(Stored items)
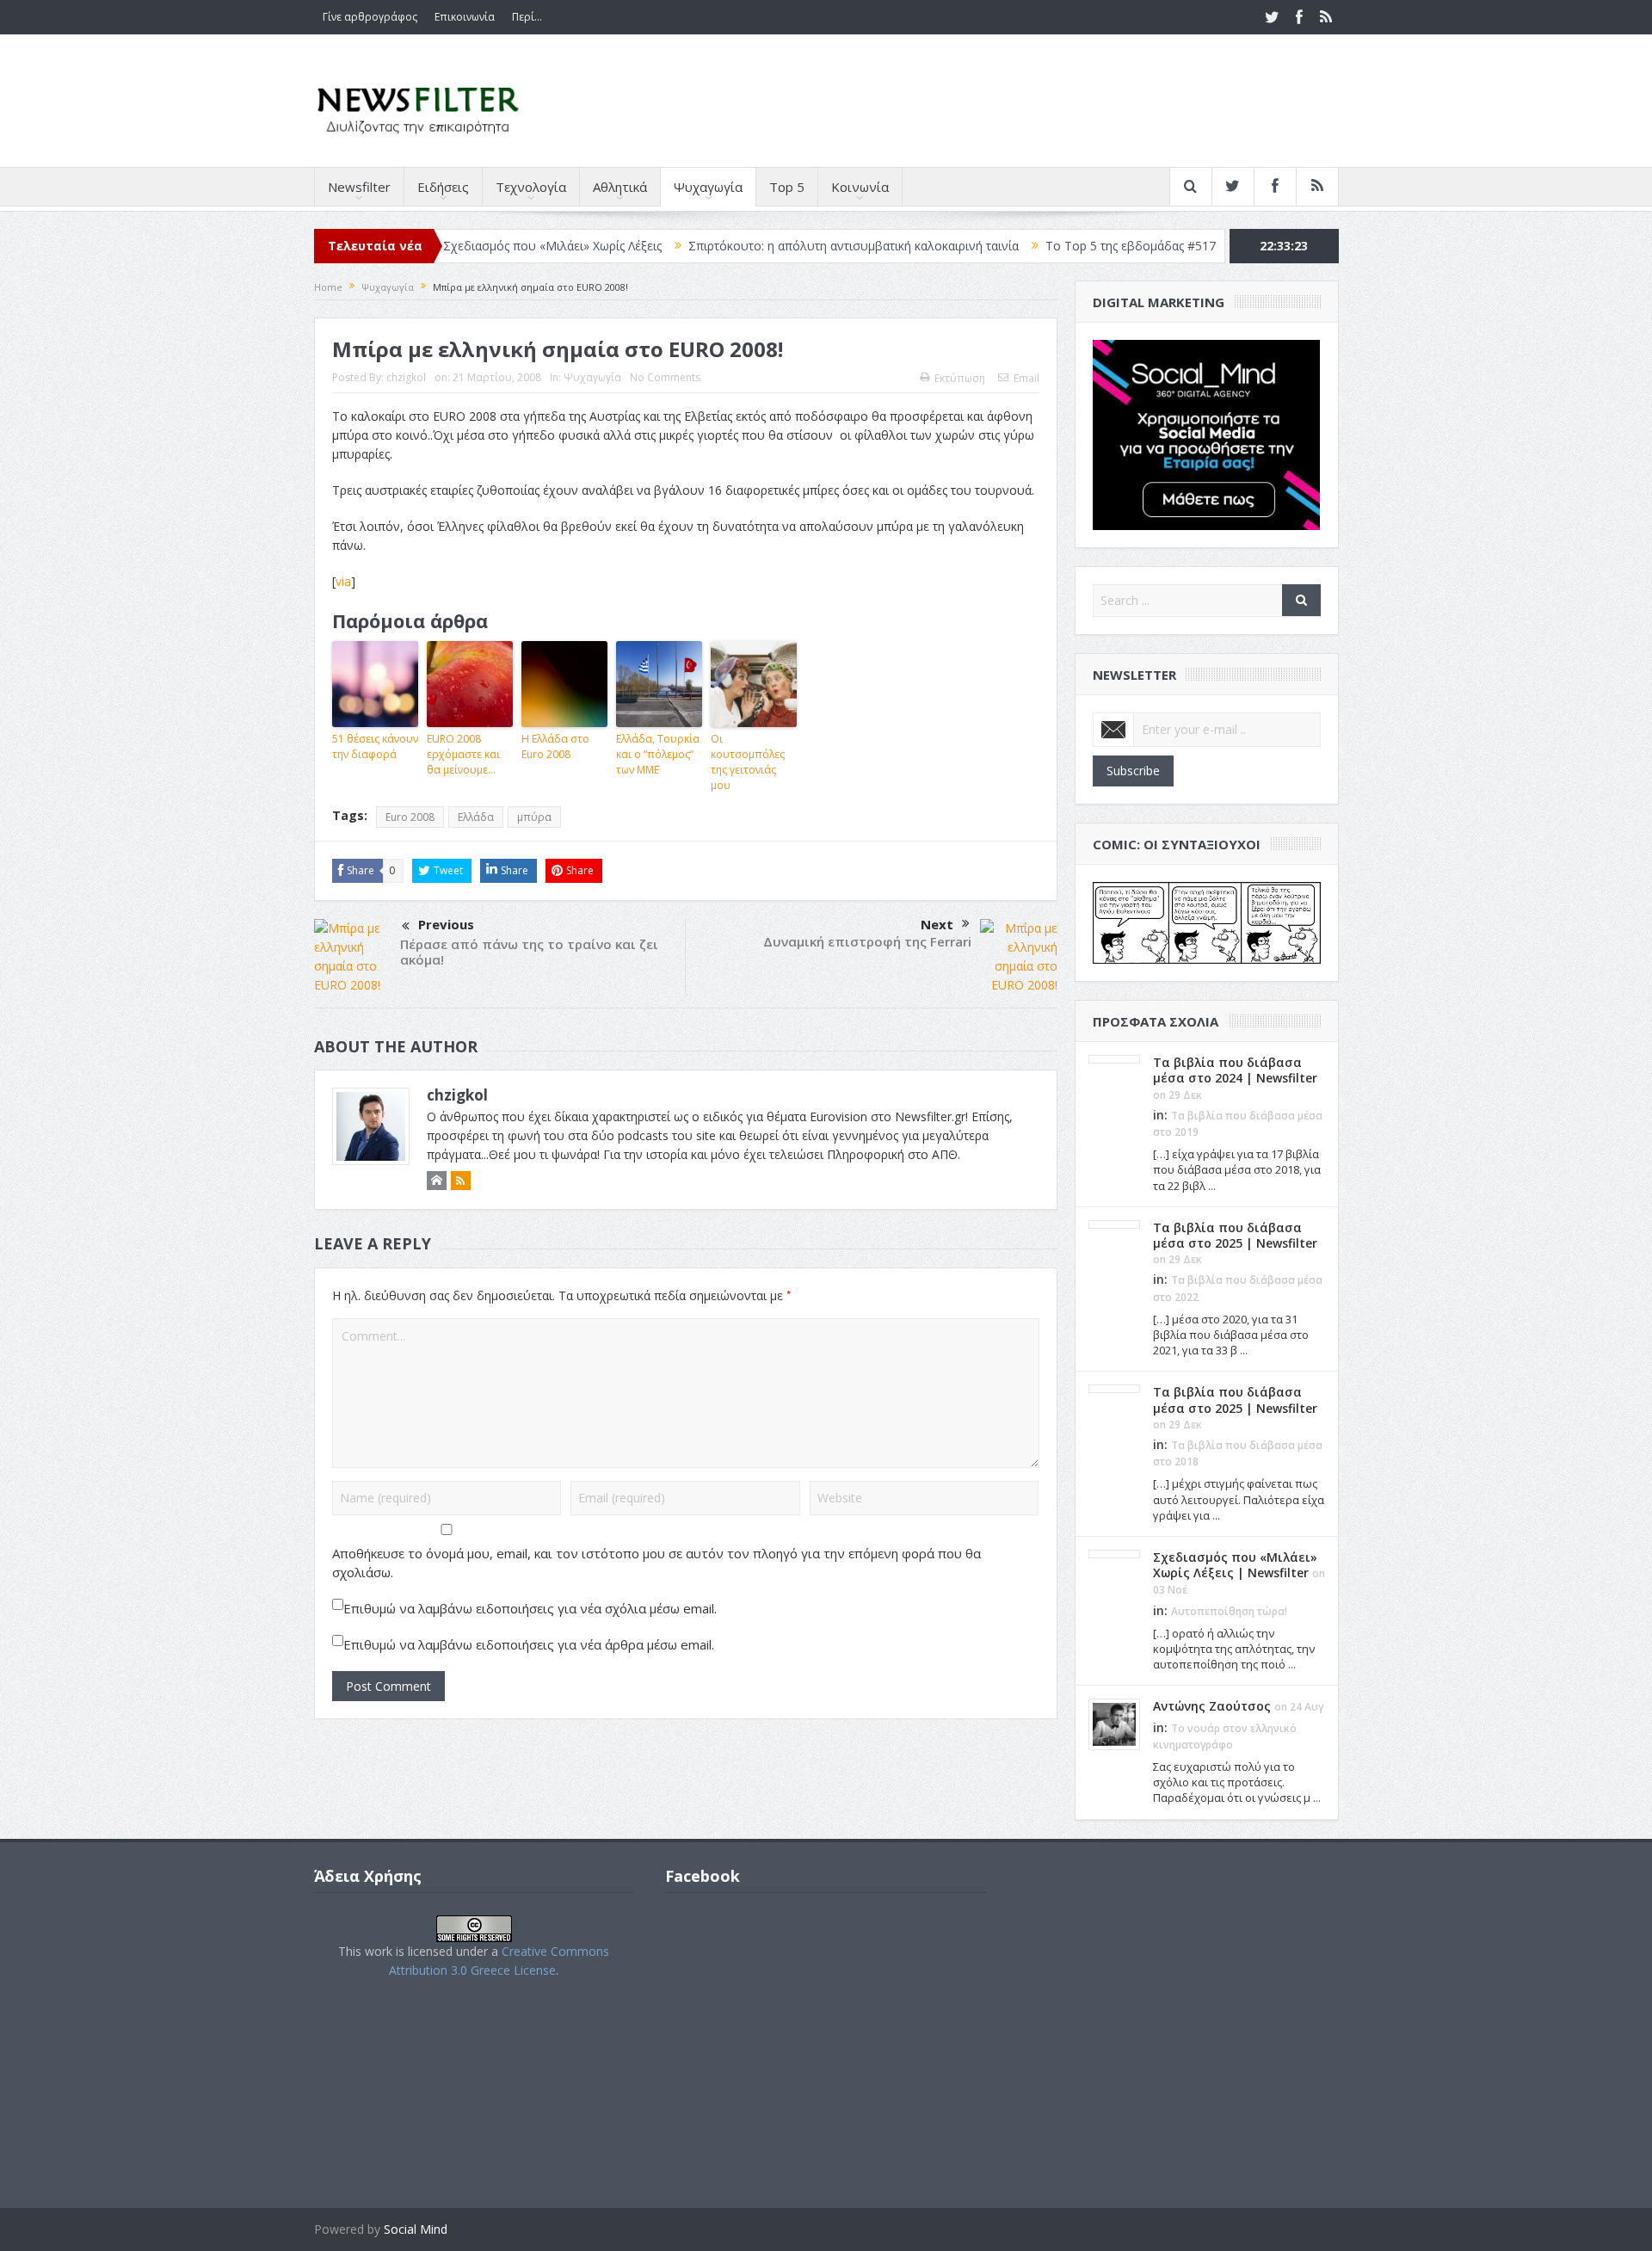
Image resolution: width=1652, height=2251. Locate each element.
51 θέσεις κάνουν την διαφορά (375, 746)
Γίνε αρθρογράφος (370, 16)
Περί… (527, 16)
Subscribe (1133, 770)
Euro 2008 (410, 817)
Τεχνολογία (531, 186)
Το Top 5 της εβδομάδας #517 (1061, 245)
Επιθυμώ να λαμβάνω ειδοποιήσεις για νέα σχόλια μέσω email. (530, 1608)
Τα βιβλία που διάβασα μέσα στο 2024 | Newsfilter (1235, 1070)
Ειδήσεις (443, 186)
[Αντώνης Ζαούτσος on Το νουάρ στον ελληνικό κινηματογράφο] (1114, 1723)
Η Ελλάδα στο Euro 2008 (555, 746)
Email (1026, 378)
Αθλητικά (620, 186)
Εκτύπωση (959, 378)
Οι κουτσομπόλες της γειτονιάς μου (748, 761)
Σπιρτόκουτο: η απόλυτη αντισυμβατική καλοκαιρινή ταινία (784, 245)
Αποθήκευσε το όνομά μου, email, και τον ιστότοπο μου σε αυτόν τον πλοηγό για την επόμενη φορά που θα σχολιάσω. (656, 1563)
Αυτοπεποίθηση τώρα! (1229, 1611)
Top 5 (786, 186)
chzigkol (406, 377)
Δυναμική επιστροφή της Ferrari (867, 941)
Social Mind (415, 2229)
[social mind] (1207, 433)
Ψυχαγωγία (708, 186)
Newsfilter (359, 186)
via (343, 581)
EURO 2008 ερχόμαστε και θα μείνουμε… (463, 754)
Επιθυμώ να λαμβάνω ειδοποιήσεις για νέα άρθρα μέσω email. (528, 1644)
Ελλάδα (476, 817)
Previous (446, 924)
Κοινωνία (860, 186)
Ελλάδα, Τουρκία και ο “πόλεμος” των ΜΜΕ (658, 754)
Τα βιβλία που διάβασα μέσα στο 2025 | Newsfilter (1235, 1235)
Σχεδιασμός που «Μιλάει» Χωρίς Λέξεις (482, 245)
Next (937, 924)
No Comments (665, 377)
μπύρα (534, 817)
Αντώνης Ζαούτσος (1212, 1706)
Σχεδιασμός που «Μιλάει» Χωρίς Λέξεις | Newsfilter (1235, 1565)
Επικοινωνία (465, 16)
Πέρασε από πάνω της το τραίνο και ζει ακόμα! (529, 951)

WHAT YOU WILL DO: Search the entries for the word "Ελλάδα" and gather every line where it appears.

REPLY:
Η Ελλάδα στο Euro 2008 (555, 746)
Ελλάδα (476, 817)
Ελλάδα, Τουρκία και ο “πόλεμος” των ΜΜΕ (658, 754)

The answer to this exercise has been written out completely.